Express What, not How.

Raffael Cavallaro raffaelcavallaro at junk.mail.me.not.mac.com
Thu Oct 16 20:54:53 EDT 2003


In article <3f8f0bca.425450585 at news.blueyonder.co.uk>,
 alan.gauld at btinternet.com (Alan Gauld) wrote:

> In the general case I agree completely but a blanket statement
> that it is always true is absurd. There are many cases when a
> programmer is dealing with issues that simply don't arise in the
> human scenario. Anonymous functions are often used in 
> scenarios where a name is meaningless.

And in those cases, anonymous functions are perfectly appropriate.

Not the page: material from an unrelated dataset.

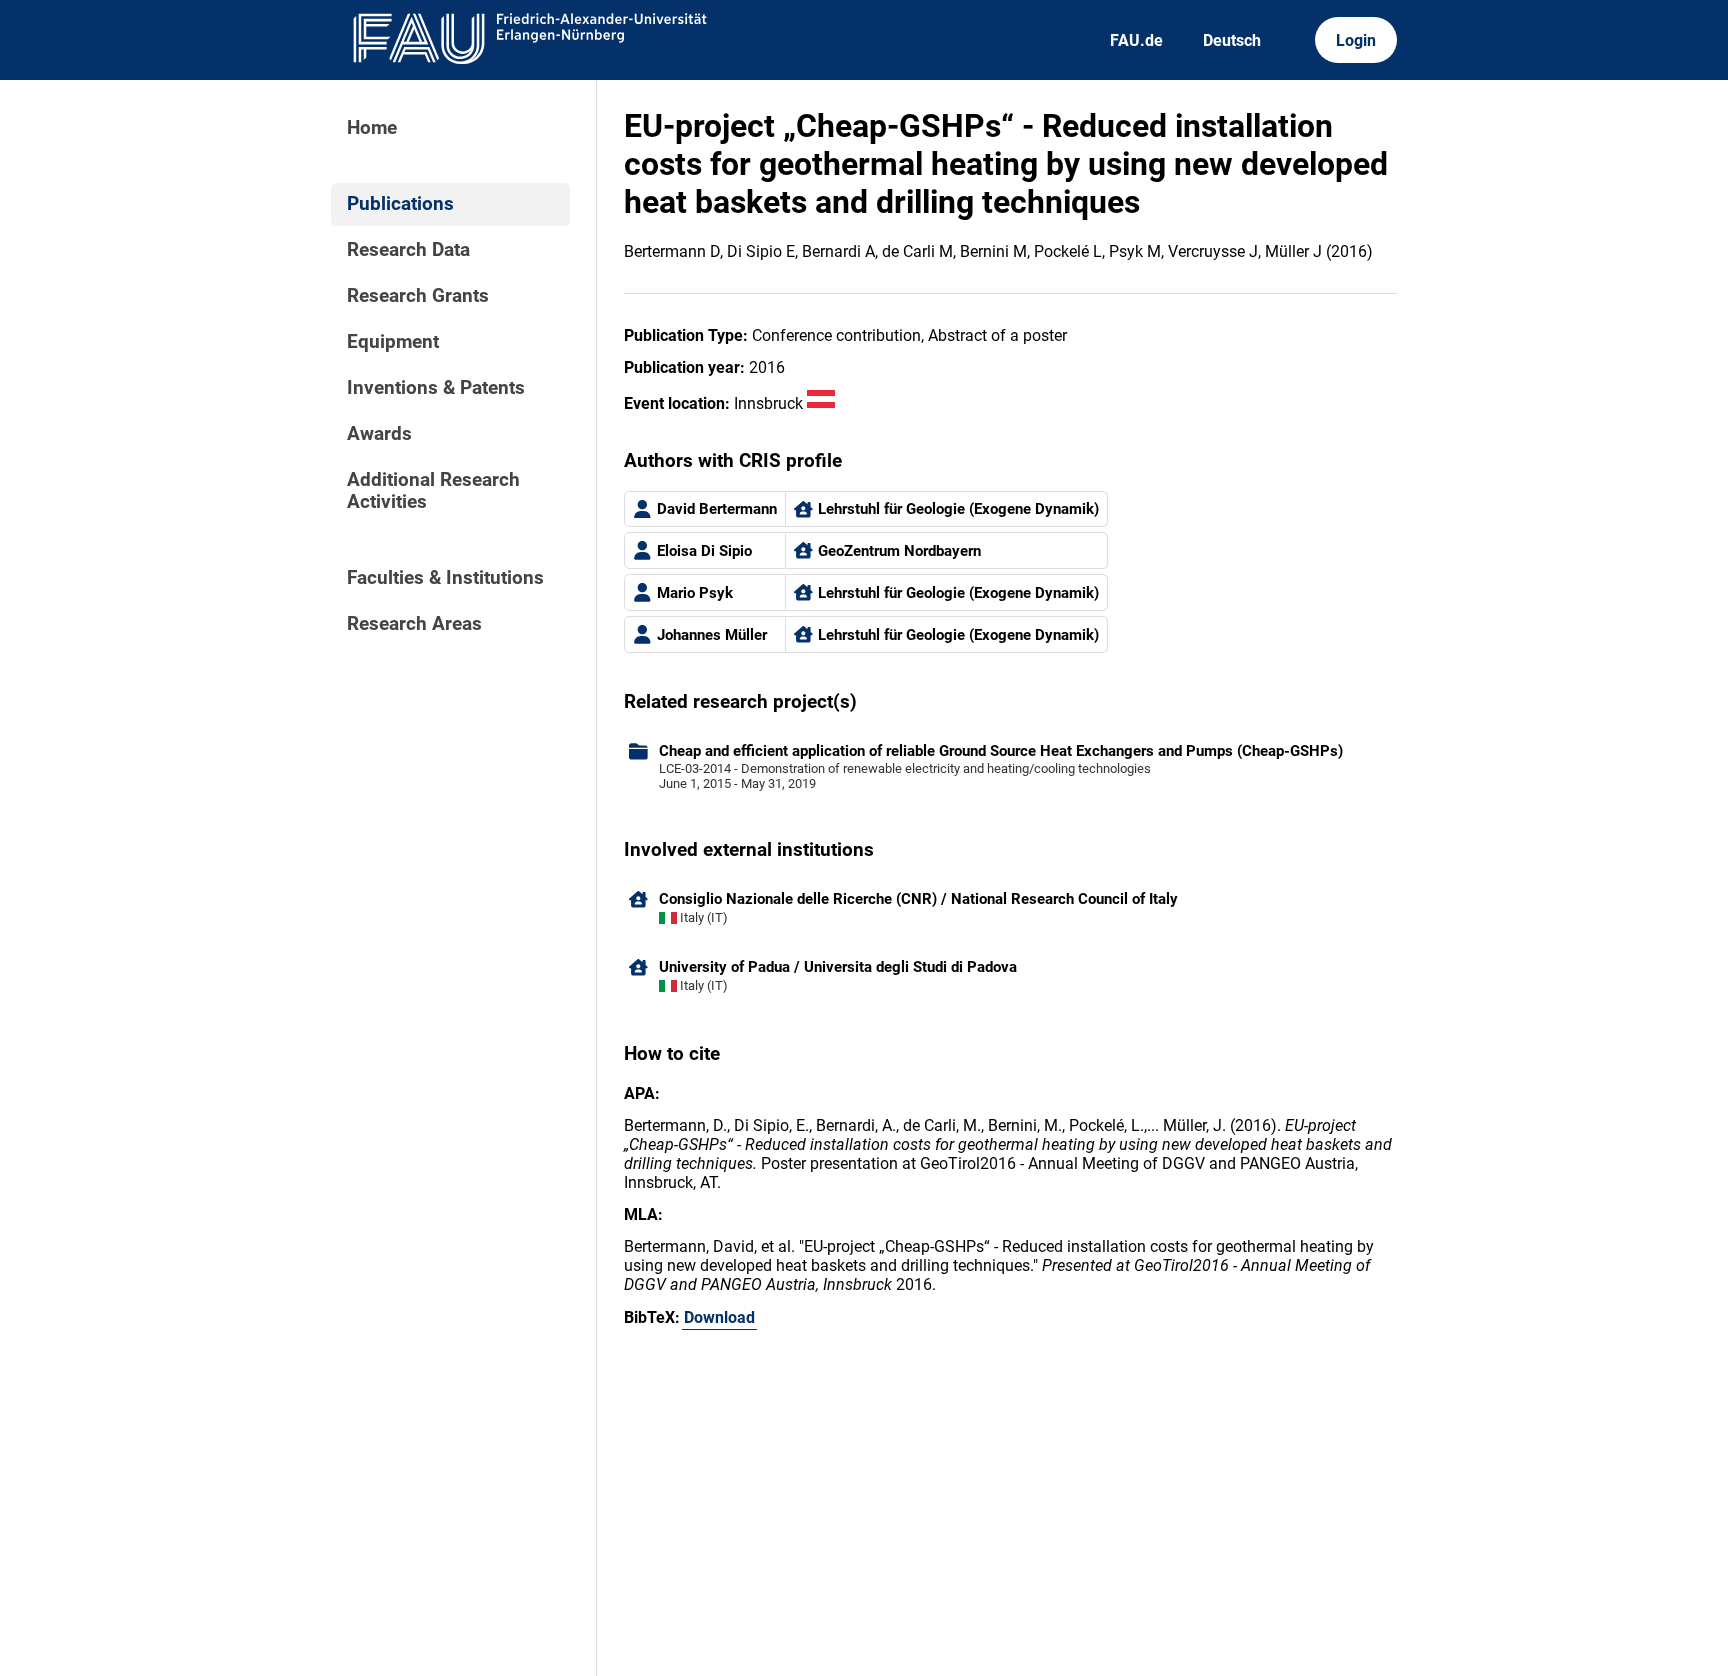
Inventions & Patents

However, when dealing with the existing abstractions of the problem 
domain, named functions and macros are superior. I contend that a great 
deal more code should be dealing with the existing abstractions of the 
problem domain than is currently the norm. (Part of this is premature 
optimization - Programmers are reluctant to break code into smaller 
named units for fear that the additional code and function calls will be 
more computationally costly.) Remember that mathematics, string 
manipulation, network protocols, etc., are all well understood problem 
domains with _preexisting_named_abstractions_. These named abstractions 
are what we should be thinking and programming in, not the primitives of 
whatever language we happen to be using, nor even in anonymous 
functional abstractions.

In addition, even if the programmer finds some novel way, only possible 
in a machine implementation, to express a solution, our ability to think 
clearly about that process is greatly aided by giving it a _name_. E.g., 
it is much easier to think about different sorting methods (bubble sort, 
quicksort, etc.) by refering to them by name, than it is to have to look 
at an implementation of them every time we wish to refer to them.

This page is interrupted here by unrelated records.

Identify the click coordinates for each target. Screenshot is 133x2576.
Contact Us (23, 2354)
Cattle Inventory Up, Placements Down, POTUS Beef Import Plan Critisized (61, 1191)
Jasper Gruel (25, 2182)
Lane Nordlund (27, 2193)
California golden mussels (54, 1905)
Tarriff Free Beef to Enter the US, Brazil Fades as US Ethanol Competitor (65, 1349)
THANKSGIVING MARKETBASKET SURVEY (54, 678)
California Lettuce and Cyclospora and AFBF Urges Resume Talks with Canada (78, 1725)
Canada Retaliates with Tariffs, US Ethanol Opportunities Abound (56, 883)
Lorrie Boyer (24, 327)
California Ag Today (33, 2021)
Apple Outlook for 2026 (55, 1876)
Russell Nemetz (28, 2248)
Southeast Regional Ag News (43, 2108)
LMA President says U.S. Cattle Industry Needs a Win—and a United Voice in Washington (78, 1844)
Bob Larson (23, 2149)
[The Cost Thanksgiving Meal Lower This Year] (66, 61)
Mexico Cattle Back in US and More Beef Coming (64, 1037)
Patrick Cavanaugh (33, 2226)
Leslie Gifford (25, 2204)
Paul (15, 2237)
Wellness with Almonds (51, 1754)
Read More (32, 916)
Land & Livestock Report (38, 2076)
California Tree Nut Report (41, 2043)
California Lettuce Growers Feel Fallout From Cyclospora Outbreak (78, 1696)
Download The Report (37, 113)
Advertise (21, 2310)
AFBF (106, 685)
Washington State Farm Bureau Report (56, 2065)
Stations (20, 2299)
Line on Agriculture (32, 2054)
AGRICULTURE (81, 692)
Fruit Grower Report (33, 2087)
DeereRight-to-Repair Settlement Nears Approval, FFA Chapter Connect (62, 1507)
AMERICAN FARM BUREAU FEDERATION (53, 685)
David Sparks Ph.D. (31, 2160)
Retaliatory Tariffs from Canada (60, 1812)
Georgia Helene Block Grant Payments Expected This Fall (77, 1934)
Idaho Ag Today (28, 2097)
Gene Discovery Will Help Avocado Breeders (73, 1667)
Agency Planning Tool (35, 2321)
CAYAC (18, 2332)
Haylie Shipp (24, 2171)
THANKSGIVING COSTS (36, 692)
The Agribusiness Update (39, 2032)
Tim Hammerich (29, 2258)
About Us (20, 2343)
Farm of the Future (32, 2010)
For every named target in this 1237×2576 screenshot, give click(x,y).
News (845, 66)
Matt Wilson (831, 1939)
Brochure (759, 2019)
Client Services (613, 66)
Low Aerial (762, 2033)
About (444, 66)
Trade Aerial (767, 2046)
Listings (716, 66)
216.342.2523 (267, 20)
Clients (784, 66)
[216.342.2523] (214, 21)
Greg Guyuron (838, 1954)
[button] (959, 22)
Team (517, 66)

Naming is a fundamental step in building abstraction. Anonymous 
functions, keep us trapped at the level of abstraction at which they are 
defined. If we wish to reuse them, we must reiterate them, because we 
can't simply refer to them by name. Why not simply name them, and use 
the names? This is, after all, how people have been communicating 
abstractions since the dawn of spoken language.